** Excerpt to read follows **

If you’re going back into the military or just miss being in great shape, you can get moving and drop the weight that may have crept on over time. To build your plan, take the steps below to build up the strength and endurance for military service.
If you’re under the age of 21, You will need to finish a timed 2 mile run in less than 16:36, for men, or 19:42 for women
Older applicants will have more time to finish the run, but these are good targets for your fitness goals In addition to meeting the 2 mile mark, you’ll need to show you can run one mile in 8 to 10 minutes.
Plan on running at least 5 days a week to build up stamina and speed. Do longer runs for three of those days and work on interval training the other two days. Break down the two mile time limit into quarter and half mile lengths so you can be ready for the two mile test.
Calisthenics to Build Muscle
Pushups, planks and crunches will all build core strength. To function well in a heavy pack, you’ll need a solid core with the ability to do many sit-ups and pushups in a short amount of time. Again, break it down into 15 and 30 second planks to build up the core strength for timed trials.
Make sure that you stretch out your hips as you work out for your military fitness goals. Tight hip flexors can cause low back problems, leg pain and serious problems once you’re loaded up with gear. Work to keep your low back limber, your hamstrings loose and your hip flexors moving freely.
Drop Some Weight
If you’ve put on weight since you got out of the military, do your best to get your BMI down under 27.5. Most military restrictions have a minimum and maximum weight allowed by height. Burning off extra fat may mean getting into a program of intermittent fasting to drop the weight.
Most of the exercises you’ll want to do to get in shape won’t take a lot of fitness gear. If you have a pull-up bar, a place to hook your feet for sit-ups, and a mat where you can stretch out, you can do a lot to get your body in military shape.
Start with Low Impact Training
It may be tempting to lace up your running shoes and try to run your way to weight loss, but this is a really good way to hurt yourself, tear up your tendons and actually wind up in worse shape than you were before. Start with low impact workouts like biking, rowing and walking.
Set yourself a deadline and break it down into manageable chunks of time. If you want to run a mile in two months, start a walking program today and get your bike road-worthy. Get out in the cool of the day and push your pace. Stretch after every workout, stay hydrated, and watch what and when you eat.

** End of Excerpt to read **
** Data listing follows **

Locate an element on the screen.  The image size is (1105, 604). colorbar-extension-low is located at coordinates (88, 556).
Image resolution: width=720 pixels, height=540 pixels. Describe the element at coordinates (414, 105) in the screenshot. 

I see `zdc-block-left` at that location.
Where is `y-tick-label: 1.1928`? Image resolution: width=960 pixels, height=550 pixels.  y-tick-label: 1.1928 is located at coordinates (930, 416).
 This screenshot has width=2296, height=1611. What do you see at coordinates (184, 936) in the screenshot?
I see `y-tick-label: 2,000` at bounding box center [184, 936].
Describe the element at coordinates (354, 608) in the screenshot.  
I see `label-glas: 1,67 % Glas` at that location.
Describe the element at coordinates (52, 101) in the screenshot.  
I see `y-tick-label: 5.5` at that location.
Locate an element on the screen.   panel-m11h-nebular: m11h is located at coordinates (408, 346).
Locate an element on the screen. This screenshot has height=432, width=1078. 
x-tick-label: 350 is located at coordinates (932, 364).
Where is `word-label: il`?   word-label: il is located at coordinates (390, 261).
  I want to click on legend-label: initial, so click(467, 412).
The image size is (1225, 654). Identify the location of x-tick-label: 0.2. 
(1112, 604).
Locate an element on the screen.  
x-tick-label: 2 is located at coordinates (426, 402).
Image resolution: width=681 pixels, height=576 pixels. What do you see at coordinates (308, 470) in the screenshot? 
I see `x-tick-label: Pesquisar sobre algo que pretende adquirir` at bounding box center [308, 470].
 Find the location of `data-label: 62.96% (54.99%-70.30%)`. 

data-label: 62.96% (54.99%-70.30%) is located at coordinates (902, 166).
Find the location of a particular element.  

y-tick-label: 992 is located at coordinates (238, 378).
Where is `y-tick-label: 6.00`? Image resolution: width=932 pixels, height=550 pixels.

** End of Data listing **

» Exercise requirements
Please write out the part of the military fitness text starting at "Make sure that" and ending at "drop the weight.", word for word.

» Result below
Make sure that you stretch out your hips as you work out for your military fitness goals. Tight hip flexors can cause low back problems, leg pain and serious problems once you’re loaded up with gear. Work to keep your low back limber, your hamstrings loose and your hip flexors moving freely.
Drop Some Weight
If you’ve put on weight since you got out of the military, do your best to get your BMI down under 27.5. Most military restrictions have a minimum and maximum weight allowed by height. Burning off extra fat may mean getting into a program of intermittent fasting to drop the weight.